Nick Bostrom & Anders Sandberg,
"Whole Brain Emulation: A Roadmap"

Part I: The Concept of Brain Emulation

Section II: "Little Need for Whole System Understanding"

One approach to replicating the brain would be to learn everything possible about its parts and their interactions. However, this information
1) might not also tell us about how the brain produces consciousness or intelligence, and
2) is not all necessary for the task of emulating the functional operation of the brain. For, we might exactly replicate the behavior of the brain without using precisely the same inner workings.

Thus
in order to emulate the brain we do not need to understand the whole system, but rather we just need a database containing all necessary low‐level information about the brain and knowledge of the local update rules that change brain states from moment to moment. (8)
Even a simpler database containing just the "parts list" for the brain would prove highly useful for other studies of the brain.

Bostrom & Sandberg explain that
Computational neuroscience attempts to understand the brain by making mathematical or software models of neural systems.
For the most part, the models are not yet sophisticated enough to be as complex as the neural systems they replicate.

In most cases, models look at both the brain's local and global structures and relations. Connectionist models in particular
build more complex models of cognition or brain function on these simpler parts. The end point of this pursuit would be models that encompass a full understanding of the function of all brain systems. (9)

This "qualitative" approach offers a formalized account of the way that human behavior results from the functioning of the simple parts, but they might not succeed in exhibiting the intelligence or complexity of human behavior.

The "quantitative" approach would instead examine the biological details of neuronal composition, structure, behavior, and interaction. The aim would be to provide a complete list of the brain's biological parts and to accurately model their interaction.

Given this information increasingly large and complex simulations of neural systems can be created.
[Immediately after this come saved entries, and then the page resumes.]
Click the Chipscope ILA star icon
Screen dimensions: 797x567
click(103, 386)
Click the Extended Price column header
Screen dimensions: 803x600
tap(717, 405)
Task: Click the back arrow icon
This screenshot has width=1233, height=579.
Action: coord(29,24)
WBE represents the logical conclusion of this kind of quantitative model: a 1‐to‐1 model of brain function. (9)
[Here then is something incredibly interesting and important about Bostrom's & Sandberg's approach: it is based on emergentist principles. According to this theory, such higher-level properties as consciousness "emerge" from the lower level properties of the neuronal activity. This is why Bostrom & Sandberg do not think we need to obtain "whole system understanding." For, so long as we replicate the lower-level properties of brain functioning, we can expect such higher ones as consciousness to emerge. Thus if we can replicate these neuronal properties accurately enough in computer software, Bostrom & Sandberg would conclude that thereby we have created consciousness. A mind will "emerge" from the computer's operations just as it emerges from the totality of all our brain's neuronal activity.]
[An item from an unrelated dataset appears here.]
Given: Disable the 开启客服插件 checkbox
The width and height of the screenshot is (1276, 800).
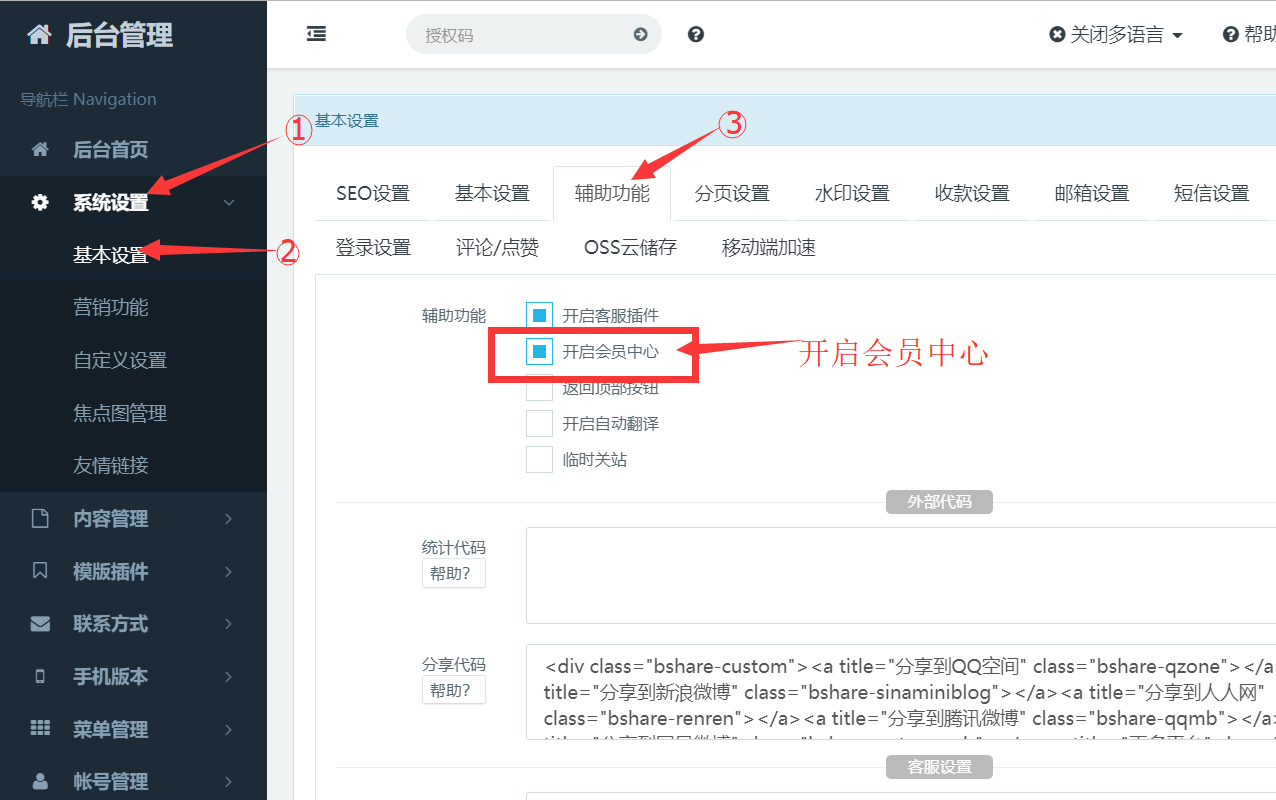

As Bostrom & Sandberg write:
Note that the amount of functional understanding needed to achieve a 1‐to‐1 model is small. Its behaviour is emergent from the low‐level properties, and may or may not be understood by the experimenters. (my emphasis, 9)

Computational neuroscience often uses hybrid models that are dually quantitative and qualitative in nature, because both approaches have their advantages and disadvantages.

There are interacting factors that determine the sort of model used to create a neural emulation.
1) the need to make the model faithful to the biological properties of the original neural system: what Bostrom & Sandberg call "biological realism."
2) the extent to which conditions allow-for either quantitative or qualitative simulations: "tractability."
3) the manner by which the experimenter mentally represents the main components of the system: "understanding."
If the mind will emerge from the workings of the lower-level parts, brain emulation scientists then do not need a highly sophisticated mental representation of how the emergence happens. They only need to know the conditions which bring that about. But then they also need a firm grasp on the dynamics of the lower-level processes. This then requires a high degree of biological realism, so that they can be accurately replicated.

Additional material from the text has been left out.